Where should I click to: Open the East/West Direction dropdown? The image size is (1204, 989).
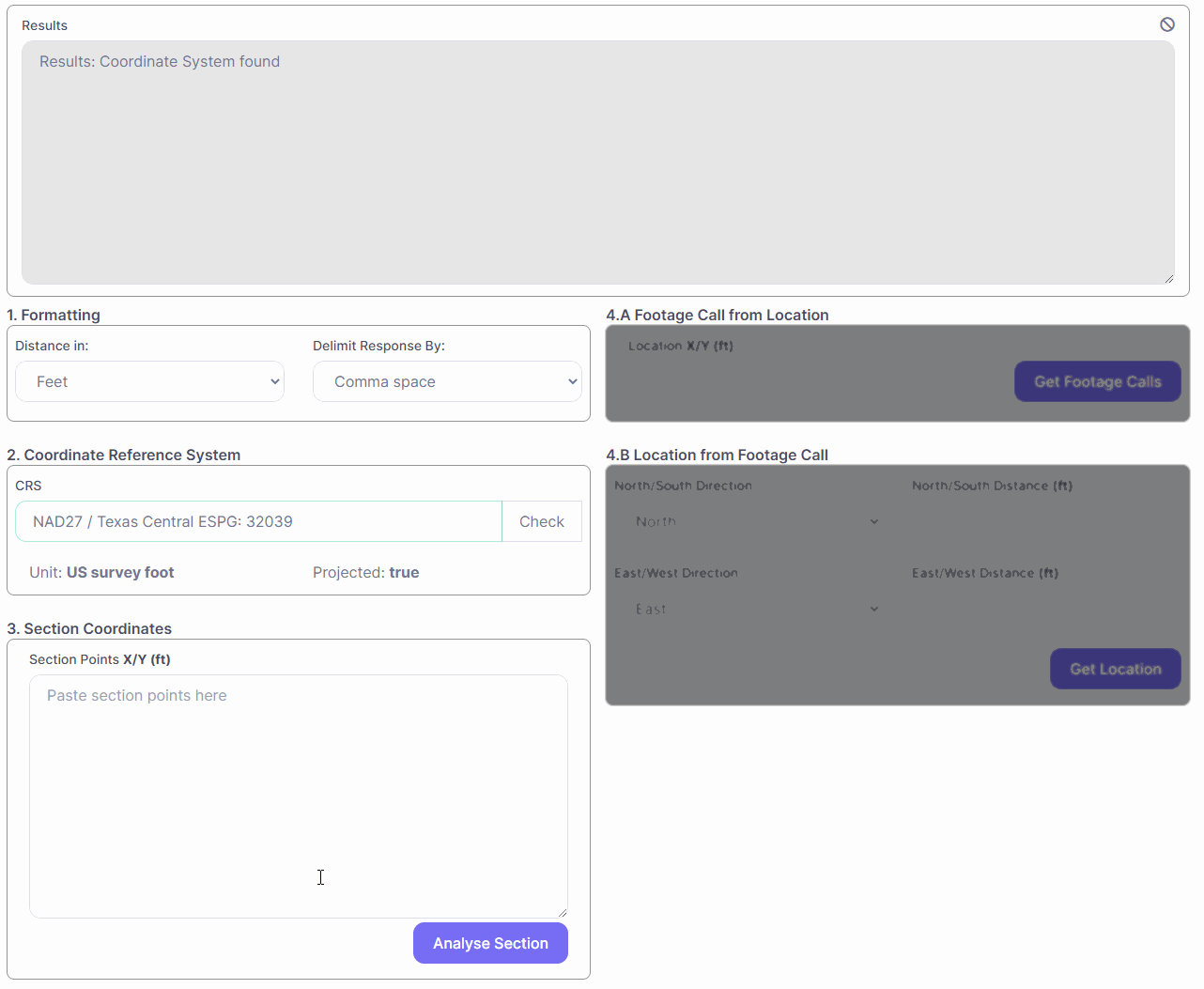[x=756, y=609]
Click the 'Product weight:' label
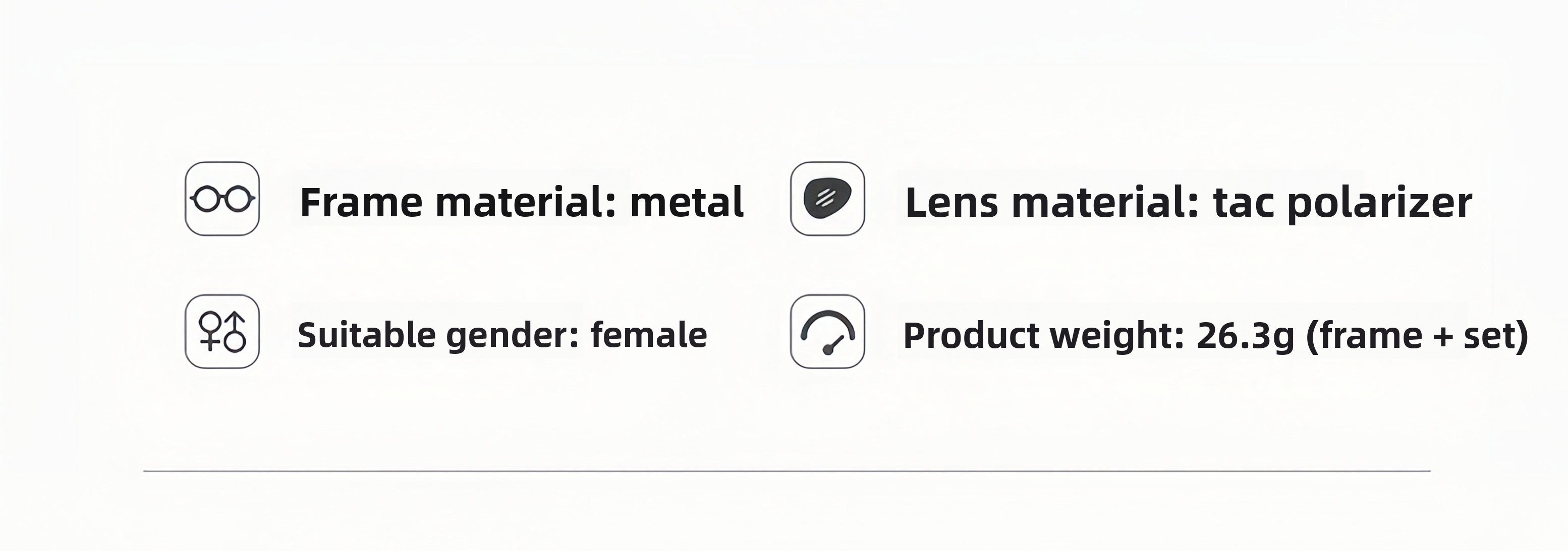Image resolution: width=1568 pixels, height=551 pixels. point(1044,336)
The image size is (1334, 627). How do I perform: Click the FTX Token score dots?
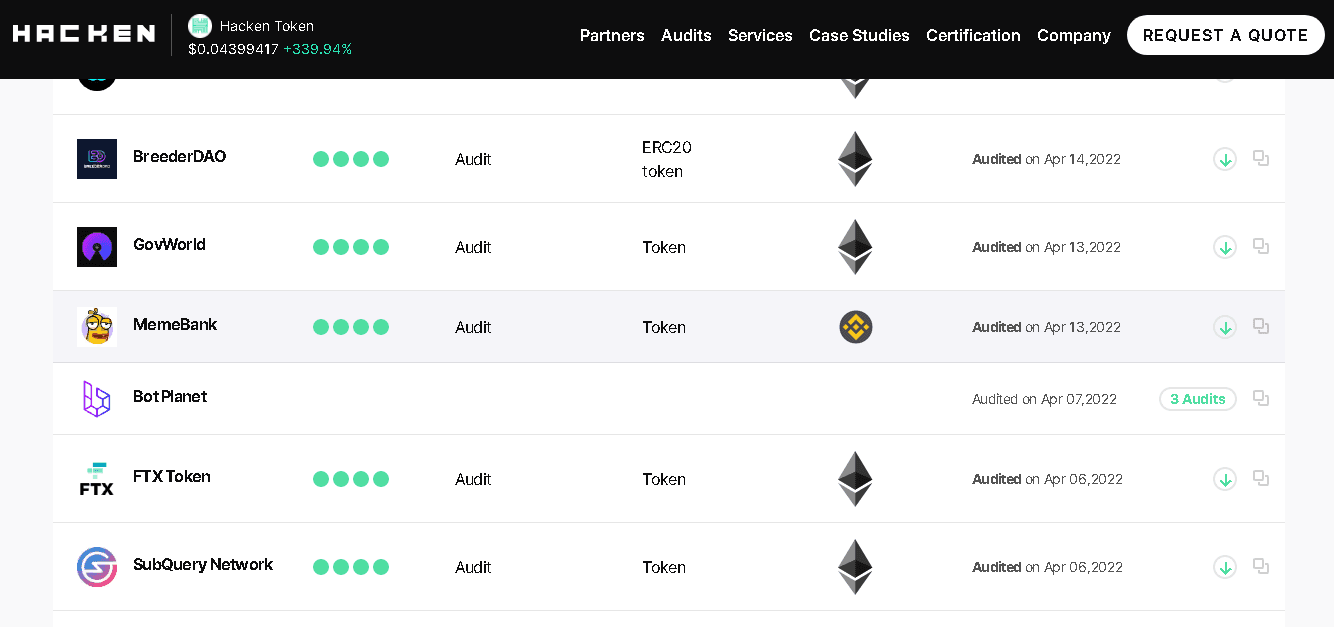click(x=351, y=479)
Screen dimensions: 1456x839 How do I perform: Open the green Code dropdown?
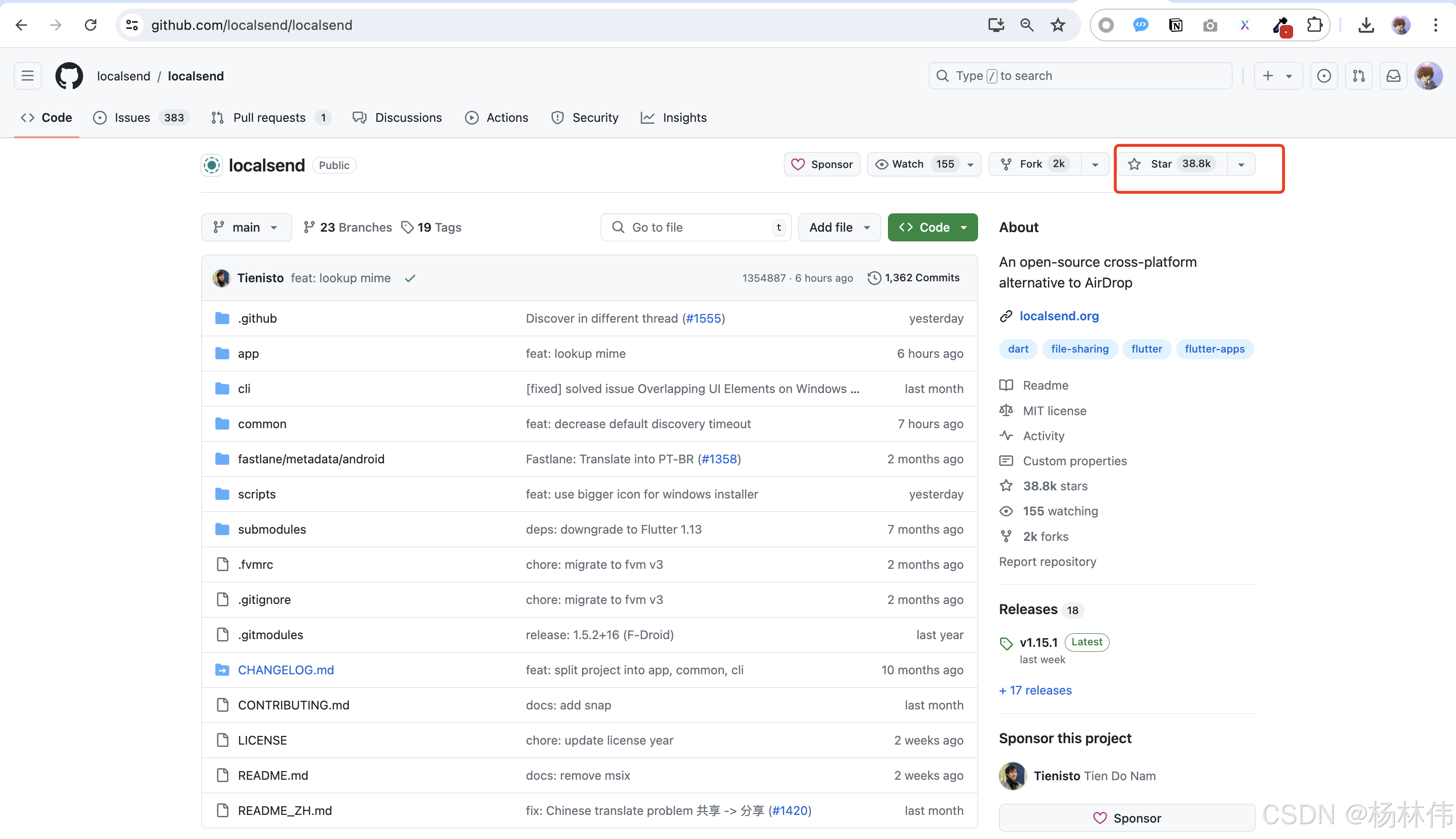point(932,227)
---
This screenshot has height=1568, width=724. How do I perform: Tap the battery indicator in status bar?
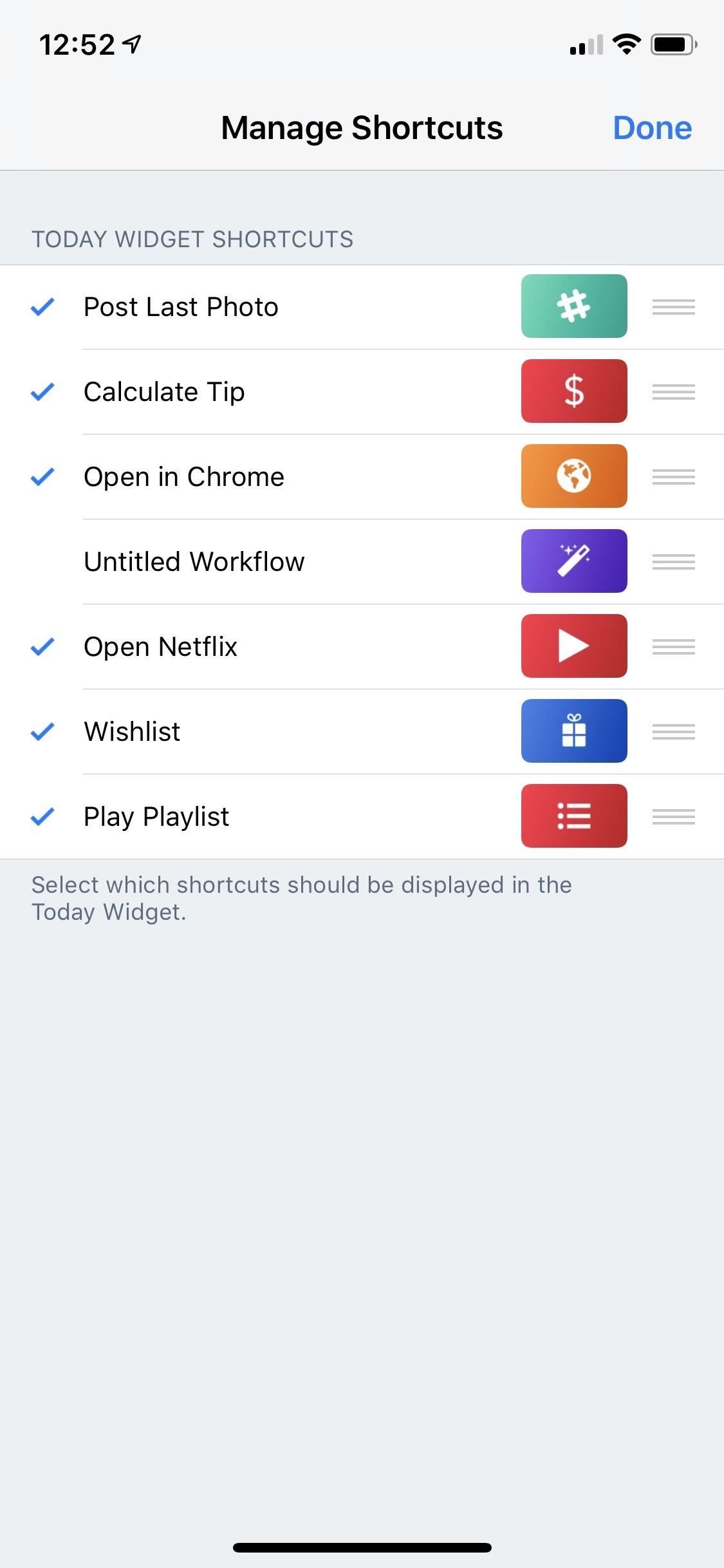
...
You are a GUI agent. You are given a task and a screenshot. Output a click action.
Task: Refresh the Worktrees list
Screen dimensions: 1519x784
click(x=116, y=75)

> _Task details_
Revise the lines starting with the line containing "Click the 'Product weight:' label" and going on through the line containing "point(932,227)", putting "How can I do:" in place of "How do I perform:" and leaving everything else unchanged. Give back only those lines, without the pictures.

> _Written answer_
Click the 'Product weight:' label
Image resolution: width=1568 pixels, height=551 pixels. point(1044,336)
The image size is (1334, 627). How can I do: Click the FTX Token score dots?
click(x=351, y=479)
Screen dimensions: 1456x839 How can I do: Open the green Code dropdown?
point(932,227)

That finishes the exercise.